Task goal:
Once the line containing "Task: Select the Solution" is found in the records below, return it and each following line exactly, up to and including the line containing "Click Heidi Klump's", and nothing else.

Dataset records:
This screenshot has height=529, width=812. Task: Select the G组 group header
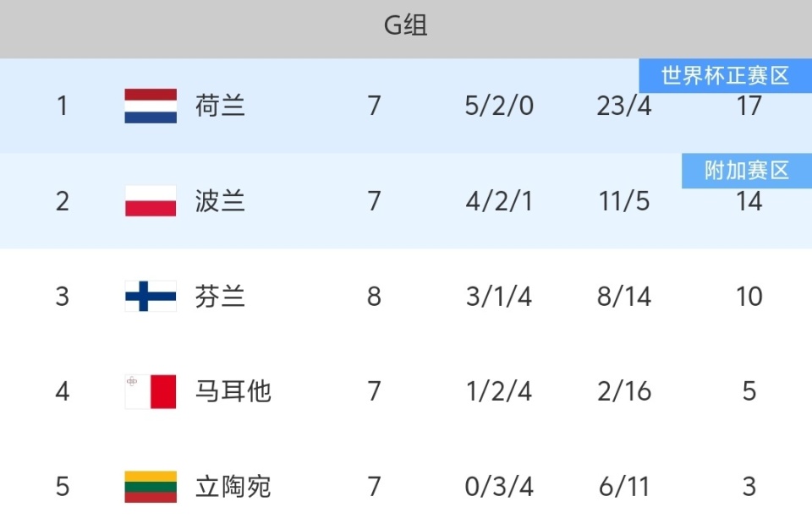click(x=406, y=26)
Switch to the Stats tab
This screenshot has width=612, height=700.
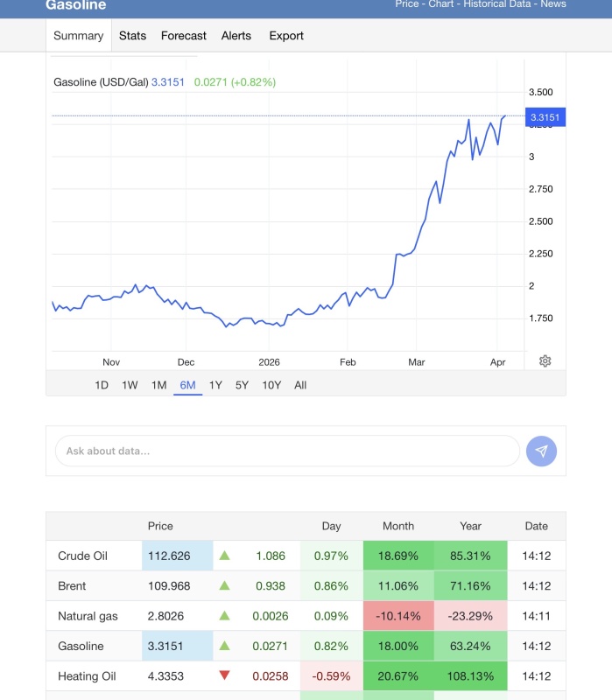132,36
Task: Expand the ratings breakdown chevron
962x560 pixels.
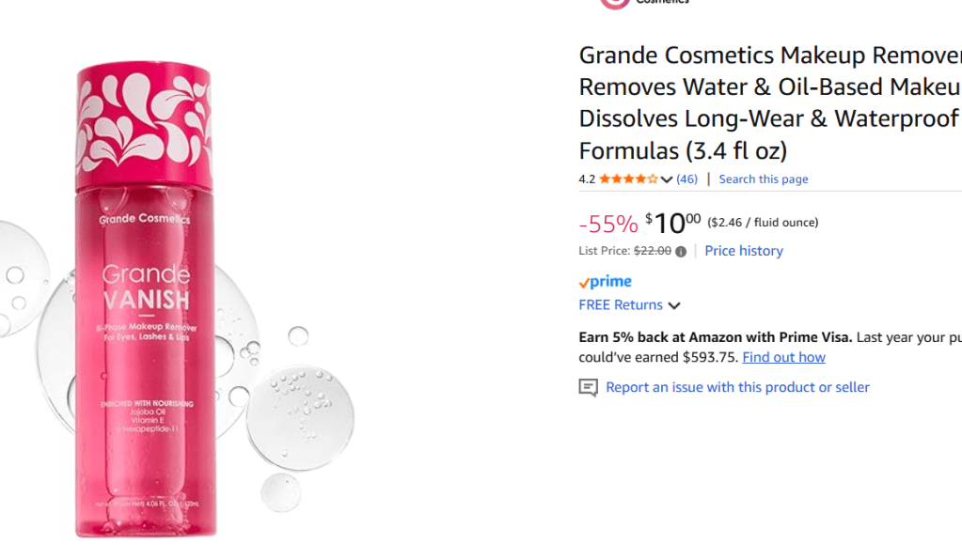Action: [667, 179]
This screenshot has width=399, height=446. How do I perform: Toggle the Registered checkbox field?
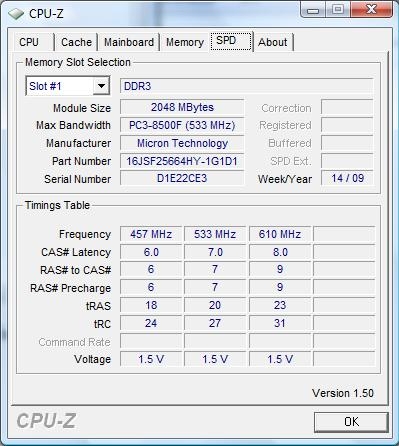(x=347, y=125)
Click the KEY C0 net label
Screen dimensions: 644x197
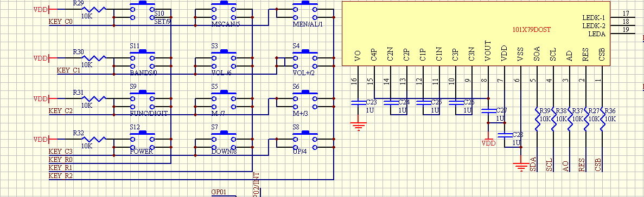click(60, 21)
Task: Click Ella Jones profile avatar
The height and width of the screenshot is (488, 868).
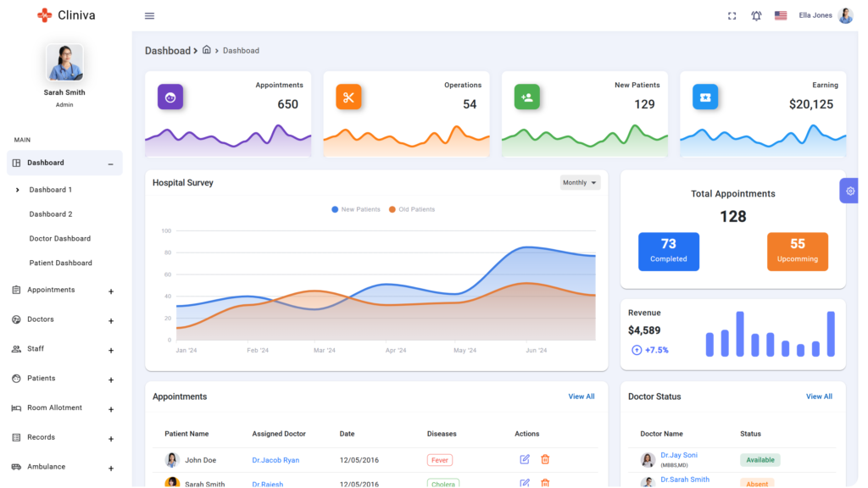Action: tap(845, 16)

---

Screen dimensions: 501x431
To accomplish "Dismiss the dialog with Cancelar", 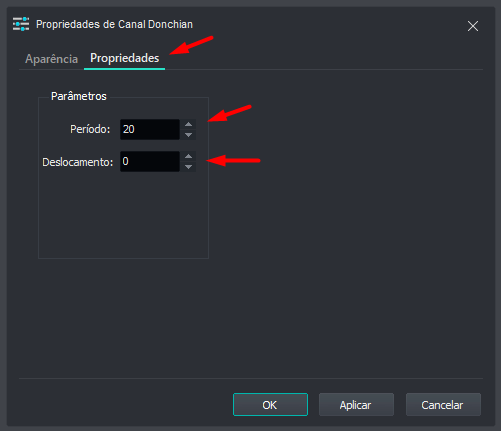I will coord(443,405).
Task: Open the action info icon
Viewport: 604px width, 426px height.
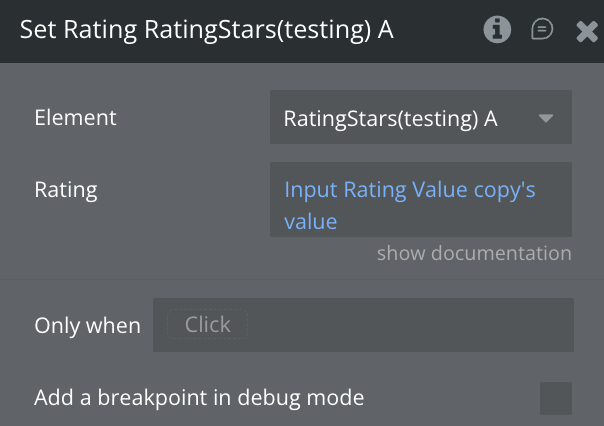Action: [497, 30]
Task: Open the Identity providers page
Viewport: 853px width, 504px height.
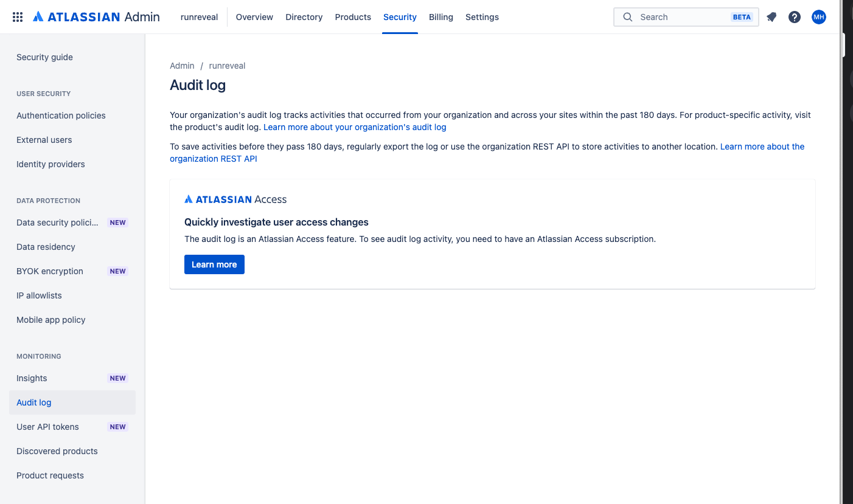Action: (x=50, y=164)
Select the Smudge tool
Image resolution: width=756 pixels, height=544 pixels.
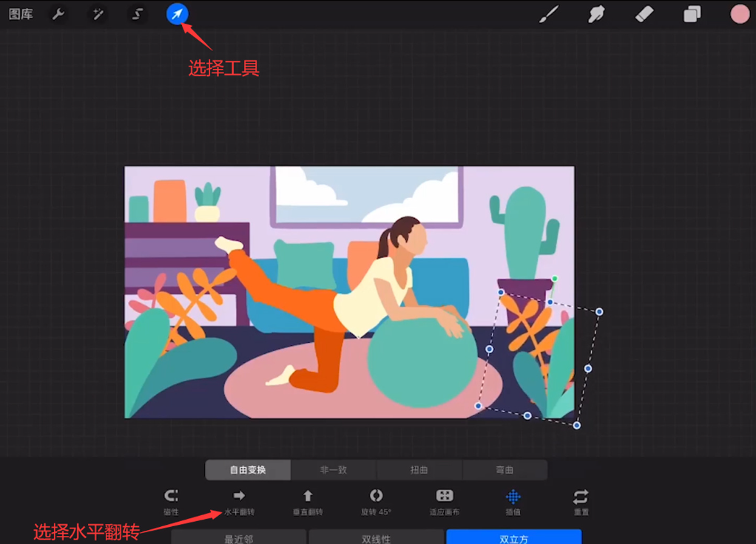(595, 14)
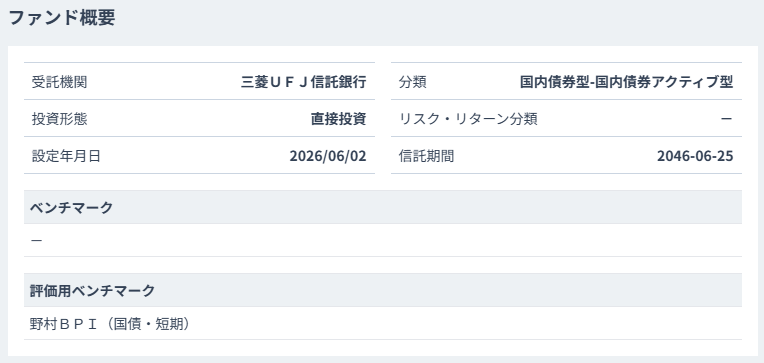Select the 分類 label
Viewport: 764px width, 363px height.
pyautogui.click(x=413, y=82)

==

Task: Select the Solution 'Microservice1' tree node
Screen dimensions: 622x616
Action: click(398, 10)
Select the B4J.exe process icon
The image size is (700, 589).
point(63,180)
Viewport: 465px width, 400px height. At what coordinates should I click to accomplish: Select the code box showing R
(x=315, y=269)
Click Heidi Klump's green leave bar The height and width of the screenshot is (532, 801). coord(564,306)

Answer for the task:
Task: Select the Solution 'Microservice1' tree node
Screen dimensions: 622x616
Action: click(398, 10)
Select the B4J.exe process icon
The image size is (700, 589).
point(63,180)
Viewport: 465px width, 400px height. At what coordinates should I click to accomplish: Select the code box showing R
(x=315, y=269)
Click Heidi Klump's green leave bar The height and width of the screenshot is (532, 801). coord(564,306)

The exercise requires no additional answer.